** Begin Source excerpt **
Our team needs to look into changing the volatility flag for the functions used in this index and similar ones for edges. Part of the problem originally was that some wanted to blanketly change that flag without bothering to truly understand if it can be changed. Changing the flag obviously works but does it pose other issues?
For you, as a temporary fix, all you need to do is change the volatility flag of the functions involved in age--1.3.0.sql
and then rebuild the extension. Or, possibly, alter their entries through sql.
We will be looking into the issue with the volatility flag to see if it can be updated with a patch, sometime this week.
Hopefully, this is helpful.
By the way can you get rid of using label id while creating the index definition?
((agtype_access_operator(VARIADIC ARRAY[_agtype_build_vertex(id, _label_name('16954'::oid, id), properties), '"pet" '::agtype]) = '"dog"'::agtype) AND (properties @> agtype_build_map('hidden'::text, 'false'::agtype)))
It might be possible to reduce the first into something similar to the second. However, we would have to look into the logic of how this is being resolved and passed.
** End Source excerpt **
** Begin Supplied material **
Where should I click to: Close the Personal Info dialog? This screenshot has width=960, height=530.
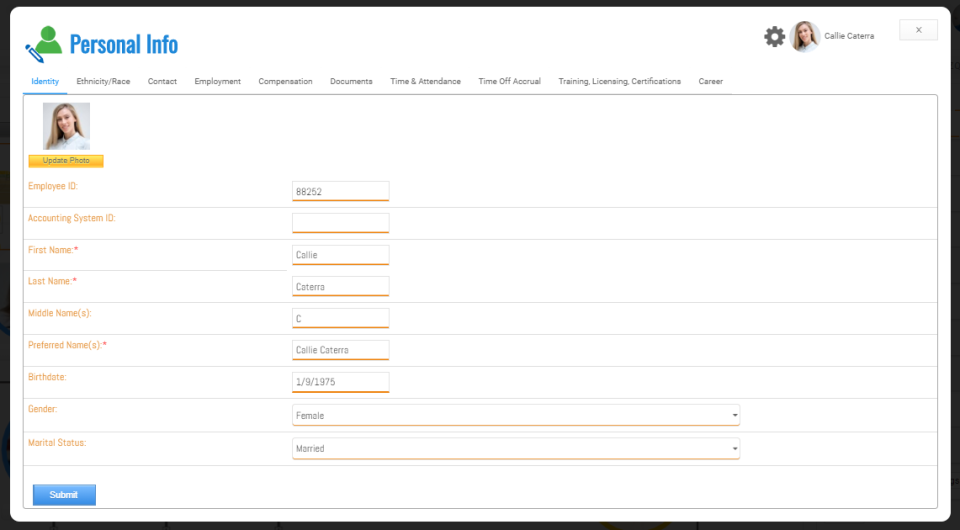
** End Supplied material **
• Exercise requirements:
1 - Answer from the text about the volatility flag:
(a) In which file does the temporary fix say to change the volatility flag of the functions?
(b) What must be rebuilt after that change?
(c) When will the team look into updating the flag with a patch?
2 - Reproduce the volatility-flag text between "We will be looking" and "the index definition?", inclusive.
The lines have no connection to the text about the volatility flag.

• Exercise results:
1 -
(a) age--1.3.0.sql
(b) The extension
(c) Sometime this week

2 -
We will be looking into the issue with the volatility flag to see if it can be updated with a patch, sometime this week.
Hopefully, this is helpful.
By the way can you get rid of using label id while creating the index definition?